Pemazmur memulai Mazmur 67 dengan harapan: ”Kiranya Allah mengasihani kita dan memberkati kita, kiranya Ia menyinari kita dengan wajah-Nya, supaya jalan-Mu dikenal di bumi, dan keselamatan-Mu di antara segala bangsa.”
Pemazmur mempunyai keinginan kuat agar Allah memberkati dirinya. Itu merupakan keinginan wajar. Lumrahlah, meminta berkat dari Sang Pencipta. Yang tak lumrah ialah ketika seseorang merasa tak perlu lagi berharap akan berkat Allah karena merasa mampu memberkati diri sendiri. Lebih tidak lumrah kala seseorang menolak berkat Allah.
Namun, pemazmur tidak meminta berkat itu untuk diri sendiri. Berkat Allah diharap bukan untuk dinikmati sendirian, tetapi agar kehendak Allah dikenal di seluruh bumi dan keselamatan yang dari Allah itu juga dirasakan semua bangsa.

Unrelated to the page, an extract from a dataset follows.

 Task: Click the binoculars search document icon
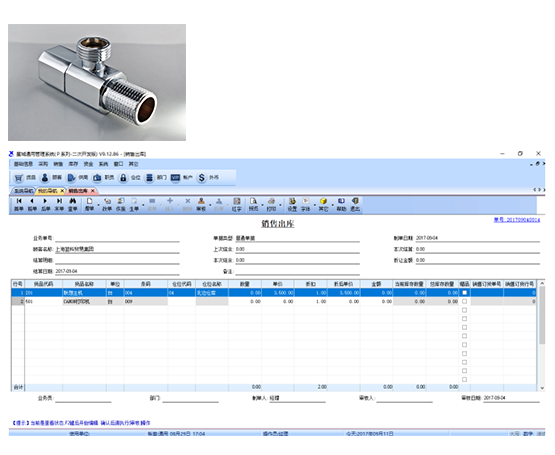click(73, 201)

Pemazmur berkerinduan kuat, agar segala bangsa, tak hanya Israel, mengenal Allah. Kerinduan yang kuat itu bisa disebut visi. Visi pemazmur—bisa kita ringkas dengan tiga kata—manusia mengenal Allah. Dan misinya ialah mewujudkan visi tersebut.
Misi umat Allah ialah memperkenalkan Allah kepada dunia. Perkara apakah orang akan menerima atau menolak Allah, sejatinya bukanlah urusan kita lagi. Namun, kita perlu berupaya menolong orang mengenal Allah dan merasakan kasih-Nya.
Dalam pembukaan katekismus Heidelberg, tersurat ”Apakah satu-satunya penghiburan Saudara, baik pada masa hidup maupun pada waktu mati? Bahwa aku, dengan tubuh dan jiwaku, baik pada masa hidup maupun pada waktu mati, bukan milikku, melainkan milik Yesus Kristus, Juruselamatku yang setia.”
Itulah makna Injil: kita adalah milik Yesus Kristus. Kepada umat milik-Nya, Yesus yang bangkit berkata: ”Damai sejahtera-Ku Kuberikan kepadamu…” (Yoh. 14:27). Damai sejahtera merupakan kebutuhan utama manusia! Persoalannya, berniatkah kita membagikannya, juga di tengah pandemi COVID-19 ini?